Issaquah Mayor Fred Butler acknowledged that it had been a number of years since they got together, because they’ve been inwardly focused, but, he said, in reality they have a lot in common.

“They” were the two city councils – Issaquah and Sammamish – meeting jointly to discuss regional issues.

“I really welcome a year of a renewed relationship,” Butler said.

Issaquah hosted the gathering, treating everyone to a buffet dinner.

The meeting focused largely on transportation, with a transportation package including I-90 corridor improvements as a top priority for Issaquah in its 2014 legislative agenda.

“The I-90 corridor is critical to Issaquah and I would assume it is to Sammamish, too,” Butler said.

Issaquah, in collaboration with WSDOT, wants an over-crossing and direct access ramp in the area of 11th/12th Avenues Northwest, and an overhaul of the Front Street interchange among other things.

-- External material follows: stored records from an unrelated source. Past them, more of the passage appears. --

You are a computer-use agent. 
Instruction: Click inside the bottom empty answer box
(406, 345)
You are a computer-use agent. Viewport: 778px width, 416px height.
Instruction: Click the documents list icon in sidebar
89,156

An interchange justification report is needed first, at a cost of $2 million. Typically WSDOT pays for the report, Butler said, but the Legislature would be the approving agency.

Sammamish Mayor Tom Vance agreed, but also is concerned about the I-90/405 interchange, which he called “slow and arduous.”

Issaquah councilmember Josh Schaer said an 11th/12th interchange would take pressure off of SR-900, but it would be significant money and work. He supported the idea of smaller, less expensive projects to alleviate pressure. Sammamish councilmember Don Gerend supports a transportation package as well, but he said he’d like to see direct funding from gas taxes.

Butler shared the news about the East Lake Sammamish Parkway project, which should be done in 2016, which will really help move traffic.

There are no easy solutions, but Vance suggested the two cities “gang up” in Olympia on road issues.

Sammamish city manager Ben Yazici asked if it was worth it to have a lobbyist. Issaquah has one, but Sammamish doesn’t. Issaquah councilmember Tola Marts said it was worth it to have him (Doug Levy) down there because they can’t be everywhere.

“There is some care and feeding with a lobbyist, that takes some attention from staff,” Butler said.

Gerend wondered if the cities could reap some of the tax revenue from medical and/or recreational marijuana, while Sammamish councilmember Ramiro Valderrama brought up restoration of liquor revenue sharing, which was undermined when liquor sales were privatized. Valderrama also suggested different fines for DUI depending on what the offender was on, for example heroin, which has become what Marts said is “the scariest thing to come along in a while.”

They all agreed there is a need to band together to fight hard drugs and impaired drivers.

The last topic was the plan for a town center for Sammamish. With the community/aquatic center underway on part of the city’s civic campus, which includes the library, City Hall, police station and skate park, the next project is a mixed-use development called Southeast Village. The 240-acre area designated for a town center is slated to have 2,000 residential units in various densities, and as much as 600,000 square-feet of commercial space. All told, Sammamish has three projects in the works.

Butler said that Sammamish’s public investment should spur private investment, as it did in Issaquah.

However, of the 240-acres, half of it is critical area, and there are 70 different property owners involved, which has made it “interesting” according to Lyman Howard, the deputy city manager for Sammamish.

Whatever happens, Schaer said he wants the two cities to be environmental leaders on the Eastside.